The numbers don’t lie—see how much interest you’re earning (or missing out on) with our savings calculator

Photo illustration of a blue calculator in the center of the image, with blue jars full of money on either side creating a diagonal. (Credit: Photo illustration by Fortune; Original photos by Getty Images (2))

Putting your money in a high-yield savings account is a great way to maximize your earnings and grow your money over time. But just how much can you earn based on today’s interest rates?

Our savings calculator makes it easy to find out. Using the three sliders at the bottom of the calculator, select your initial deposit, how much you plan to contribute each month going forward, and the number of years you plan to save at this pace.

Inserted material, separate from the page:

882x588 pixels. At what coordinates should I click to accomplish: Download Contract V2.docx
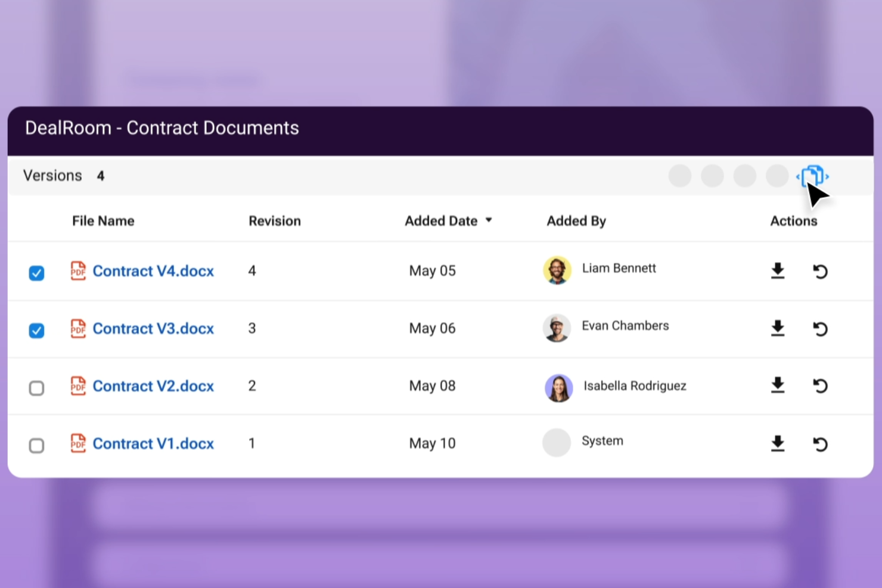778,386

As you make your selections, the calculator will automatically update to display your total estimated interest earnings based on a rate of 4.50% annual percentage yield (APY) compared to what you would earn if you stuck with the national average savings account rate (just 0.46%). 

Compare savings account rates

A rate of 5% APY might seem high—and it is when compared to the typical savings account rate. The good news is that many banks offer competitive savings account rates in this range—you just need to know where to find them. Here are a few banks that regularly offer rates above 4.50% APY:

Account type APY Minimum opening deposit Welcome bonus Learn more
UFB Direct Secure Savings 5.15% $0 None View offer
Credit Karma Money Save 5.10% $0 None View offer
Varo High-Yield Savings 5.00% $0 None View offer
TAB Bank High-Yield Savings 5.02% $0 None View offer
Newtek Bank Personal High-Yield Savings 5.25% $0 None View offer

Definitions

  • Initial deposit amount: The amount of money you first deposit into your savings account. This amount, and all subsequent deposits, will earn interest over time and help grow your savings.
  • Additional contributions: Any extra amount you deposit into your savings account beyond the initial deposit amount. These contributions can be regular, such as monthly or quarterly, or they can be irregular, one-time deposits.
  • Years to save: The number of years you plan to keep your money in your savings account. The more time you have, the more your interest will compound and increase your total earnings over time.
  • Interest rate: The percentage at which your money grows annually in your savings account. The higher this rate, the more money will accumulate.
  • APY: The APY is the total interest you earn on your savings in a year and takes compounded interest into account. It's a more accurate representation of what you earn than a simple interest rate.
  • Interest compounding: How often the interest you earn is added back to your savings account. The frequency of your compounding—daily and monthly—impacts how quickly your savings grows.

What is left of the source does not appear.